• Task set
(1) In the post about passkeys, reproduce everything from "Why This Beats" down to "Useless to attackers." word for word.
(2) List the steps the passkeys post gives for what happens when you sign in.

• Excerpted passage

= = =

I've been using passkeys for about six months now. Every time I sign in to a site that supports them, I'm reminded how terrible passwords are.
Click login. Touch fingerprint sensor. Done.
No password to remember. No TOTP code to race against. No phishing possible. It's the future we were promised, and it's actually here.
How Passkeys Work
FIDO Alliance explains it simply: passkeys use public key cryptography for authentication.
When you register:
- Your device generates a key pair
- Private key stays on your device (in secure hardware)
- Public key goes to the service
When you sign in:
- Service sends a challenge
- Your device signs it with the private key
- Service verifies with your public key
The private key never leaves your device. It never crosses the network. The service can't leak it because they don't have it. A phishing site can't capture it because authentication is bound to the legitimate domain.
Why This Beats Everything Else
Phishing immunity. Your passkey for bank.com won't work on bank-secure-login.com. The browser enforces domain binding cryptographically.
No secrets to steal. Password databases are attractive targets. Passkey public keys? Useless to attackers.
Better UX than passwords + 2FA. One biometric prompt versus typing password + opening authenticator + typing code before it expires.

= = =

• Data section

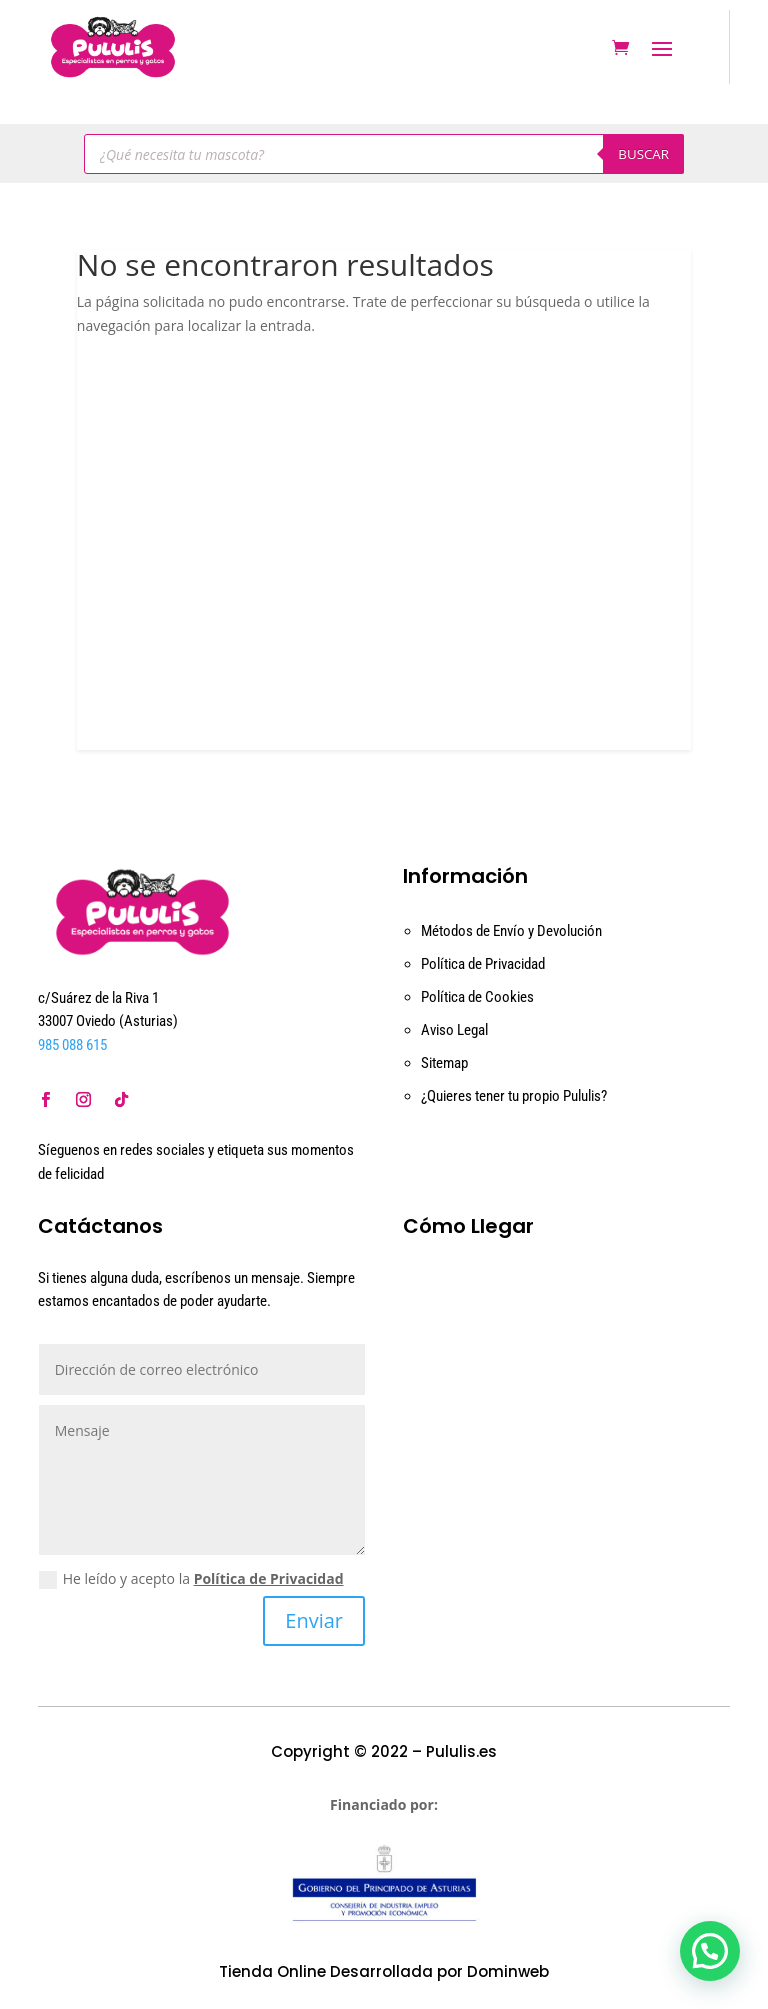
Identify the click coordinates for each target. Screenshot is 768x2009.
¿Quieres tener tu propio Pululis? (514, 1096)
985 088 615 (72, 1045)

= = =

• Outputs in order
(1)
Why This Beats Everything Else
Phishing immunity. Your passkey for bank.com won't work on bank-secure-login.com. The browser enforces domain binding cryptographically.
No secrets to steal. Password databases are attractive targets. Passkey public keys? Useless to attackers.

(2)
- Service sends a challenge
- Your device signs it with the private key
- Service verifies with your public key